A word-for-word restatement of the data is what is needed.

*-*-*

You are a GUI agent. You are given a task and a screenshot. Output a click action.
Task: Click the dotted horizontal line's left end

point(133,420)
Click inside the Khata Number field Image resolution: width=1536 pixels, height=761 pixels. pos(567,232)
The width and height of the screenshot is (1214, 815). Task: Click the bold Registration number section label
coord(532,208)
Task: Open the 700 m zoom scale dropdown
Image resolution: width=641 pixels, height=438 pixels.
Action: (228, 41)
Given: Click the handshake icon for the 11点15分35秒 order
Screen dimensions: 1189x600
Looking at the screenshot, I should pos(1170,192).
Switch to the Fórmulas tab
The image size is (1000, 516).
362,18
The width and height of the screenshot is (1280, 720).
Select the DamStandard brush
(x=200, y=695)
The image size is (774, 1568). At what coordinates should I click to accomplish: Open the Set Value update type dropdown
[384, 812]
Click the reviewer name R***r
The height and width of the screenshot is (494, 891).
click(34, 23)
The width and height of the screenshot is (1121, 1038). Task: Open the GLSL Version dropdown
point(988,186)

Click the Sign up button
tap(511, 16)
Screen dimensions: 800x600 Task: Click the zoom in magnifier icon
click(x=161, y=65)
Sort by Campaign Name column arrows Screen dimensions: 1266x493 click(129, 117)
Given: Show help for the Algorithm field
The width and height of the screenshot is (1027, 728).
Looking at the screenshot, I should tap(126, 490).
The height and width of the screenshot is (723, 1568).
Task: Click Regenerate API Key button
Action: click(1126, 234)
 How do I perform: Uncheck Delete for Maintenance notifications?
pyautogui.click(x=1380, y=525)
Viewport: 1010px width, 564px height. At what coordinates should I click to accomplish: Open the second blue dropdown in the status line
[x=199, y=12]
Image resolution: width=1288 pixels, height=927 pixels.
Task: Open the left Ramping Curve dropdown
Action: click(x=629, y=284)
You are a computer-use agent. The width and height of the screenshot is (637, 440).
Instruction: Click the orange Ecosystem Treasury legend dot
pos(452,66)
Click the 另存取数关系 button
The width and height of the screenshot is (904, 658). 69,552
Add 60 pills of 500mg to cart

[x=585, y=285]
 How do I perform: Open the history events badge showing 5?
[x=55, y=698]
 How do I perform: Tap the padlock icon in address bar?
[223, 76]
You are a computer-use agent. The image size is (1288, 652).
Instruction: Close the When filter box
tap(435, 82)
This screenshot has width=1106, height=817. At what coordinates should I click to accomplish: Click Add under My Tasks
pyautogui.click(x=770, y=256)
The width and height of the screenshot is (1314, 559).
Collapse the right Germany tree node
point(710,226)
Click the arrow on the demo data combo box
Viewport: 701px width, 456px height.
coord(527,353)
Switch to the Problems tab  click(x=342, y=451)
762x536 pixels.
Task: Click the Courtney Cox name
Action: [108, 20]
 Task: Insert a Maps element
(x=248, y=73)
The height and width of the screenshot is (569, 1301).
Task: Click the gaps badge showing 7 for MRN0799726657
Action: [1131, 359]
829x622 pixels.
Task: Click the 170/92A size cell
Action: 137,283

*-*-*

Exercise response –
You are a GUI agent. You are given a task and a screenshot. Output a click action.
Task: Click the dotted horizontal line's left end

point(133,420)
Click inside the Khata Number field Image resolution: width=1536 pixels, height=761 pixels. pos(567,232)
The width and height of the screenshot is (1214, 815). Task: Click the bold Registration number section label
coord(532,208)
Task: Open the 700 m zoom scale dropdown
Image resolution: width=641 pixels, height=438 pixels.
Action: (228, 41)
Given: Click the handshake icon for the 11点15分35秒 order
Screen dimensions: 1189x600
Looking at the screenshot, I should pos(1170,192).
Switch to the Fórmulas tab
The image size is (1000, 516).
362,18
The width and height of the screenshot is (1280, 720).
Select the DamStandard brush
(x=200, y=695)
The image size is (774, 1568). At what coordinates should I click to accomplish: Open the Set Value update type dropdown
[384, 812]
Click the reviewer name R***r
The height and width of the screenshot is (494, 891).
click(34, 23)
The width and height of the screenshot is (1121, 1038). Task: Open the GLSL Version dropdown
point(988,186)

Click the Sign up button
tap(511, 16)
Screen dimensions: 800x600 Task: Click the zoom in magnifier icon
click(x=161, y=65)
Sort by Campaign Name column arrows Screen dimensions: 1266x493 click(129, 117)
Given: Show help for the Algorithm field
The width and height of the screenshot is (1027, 728).
Looking at the screenshot, I should tap(126, 490).
The height and width of the screenshot is (723, 1568).
Task: Click Regenerate API Key button
Action: click(1126, 234)
 How do I perform: Uncheck Delete for Maintenance notifications?
pyautogui.click(x=1380, y=525)
Viewport: 1010px width, 564px height. At what coordinates should I click to accomplish: Open the second blue dropdown in the status line
[x=199, y=12]
Image resolution: width=1288 pixels, height=927 pixels.
Task: Open the left Ramping Curve dropdown
Action: click(x=629, y=284)
You are a computer-use agent. The width and height of the screenshot is (637, 440).
Instruction: Click the orange Ecosystem Treasury legend dot
pos(452,66)
Click the 另存取数关系 button
The width and height of the screenshot is (904, 658). 69,552
Add 60 pills of 500mg to cart

[x=585, y=285]
 How do I perform: Open the history events badge showing 5?
[x=55, y=698]
 How do I perform: Tap the padlock icon in address bar?
[223, 76]
You are a computer-use agent. The image size is (1288, 652).
Instruction: Close the When filter box
tap(435, 82)
This screenshot has width=1106, height=817. At what coordinates should I click to accomplish: Click Add under My Tasks
pyautogui.click(x=770, y=256)
The width and height of the screenshot is (1314, 559).
Collapse the right Germany tree node
point(710,226)
Click the arrow on the demo data combo box
Viewport: 701px width, 456px height.
coord(527,353)
Switch to the Problems tab  click(x=342, y=451)
762x536 pixels.
Task: Click the Courtney Cox name
Action: [108, 20]
 Task: Insert a Maps element
(x=248, y=73)
The height and width of the screenshot is (569, 1301).
Task: Click the gaps badge showing 7 for MRN0799726657
Action: [1131, 359]
829x622 pixels.
Task: Click the 170/92A size cell
Action: 137,283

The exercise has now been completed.